## Problem details
From the material below, please set down exactly the lines starting with the one with "Given: Show South America countries tab" and going on through the one with "The width and height of the screenshot is (936, 681).", without a single picture.

## The data
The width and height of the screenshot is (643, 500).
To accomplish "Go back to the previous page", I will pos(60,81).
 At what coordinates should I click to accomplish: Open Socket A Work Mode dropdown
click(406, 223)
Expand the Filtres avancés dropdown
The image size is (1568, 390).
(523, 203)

--

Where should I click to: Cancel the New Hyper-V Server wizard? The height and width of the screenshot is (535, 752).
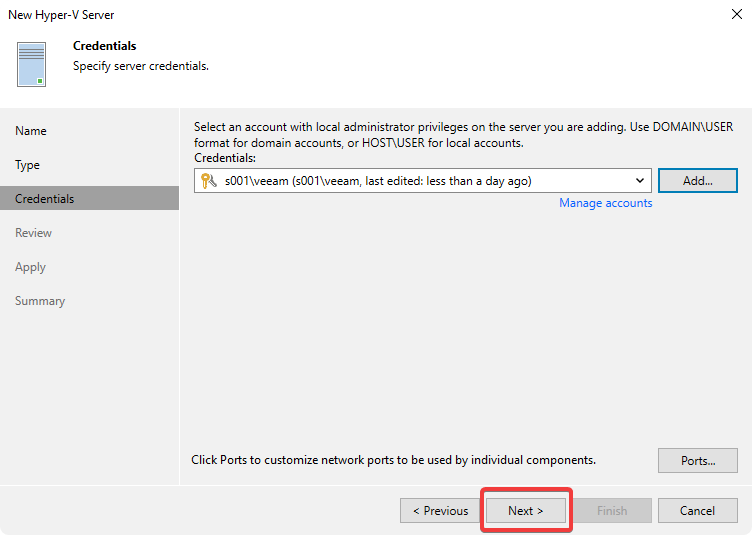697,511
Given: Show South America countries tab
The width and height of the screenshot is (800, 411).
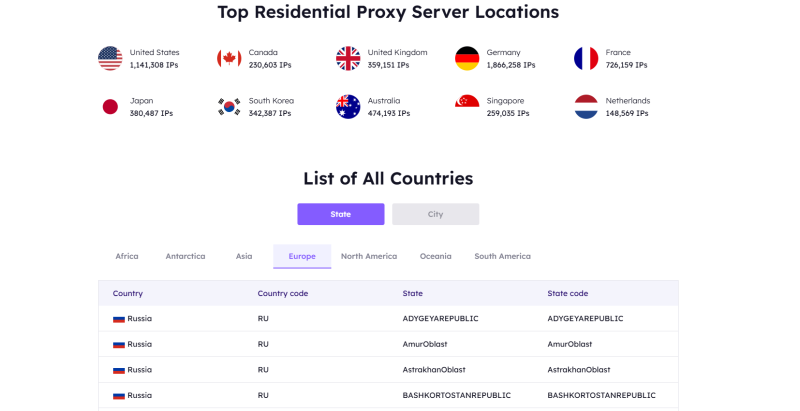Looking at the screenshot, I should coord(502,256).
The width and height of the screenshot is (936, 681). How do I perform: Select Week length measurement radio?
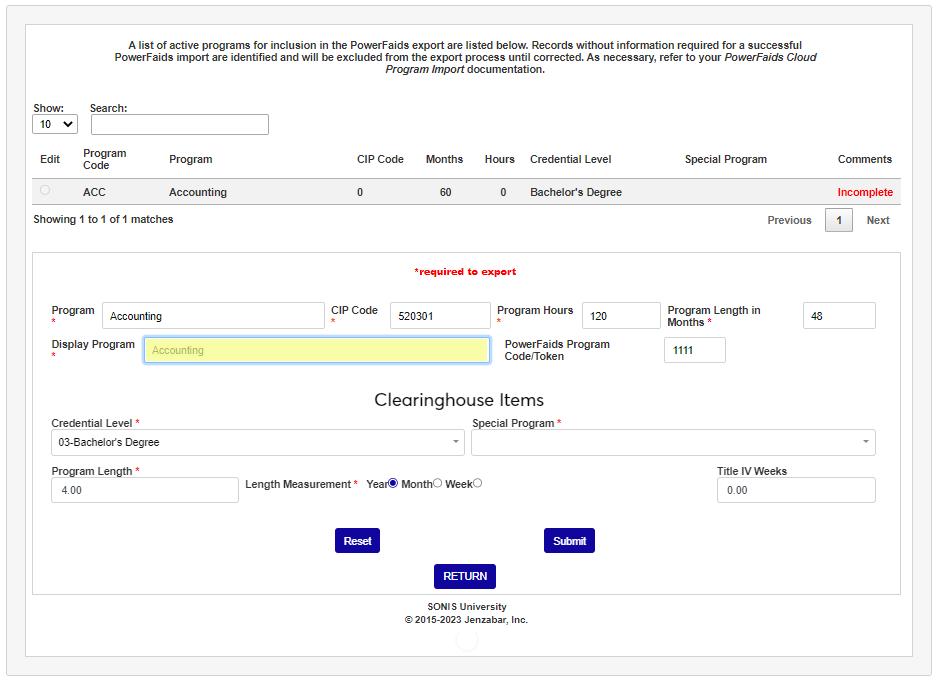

--

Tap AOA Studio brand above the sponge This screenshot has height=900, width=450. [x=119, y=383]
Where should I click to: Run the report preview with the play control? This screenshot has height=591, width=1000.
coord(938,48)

## Response area
Given: Show South America countries tab
The width and height of the screenshot is (800, 411).
Looking at the screenshot, I should coord(502,256).
The width and height of the screenshot is (936, 681). How do I perform: Select Week length measurement radio?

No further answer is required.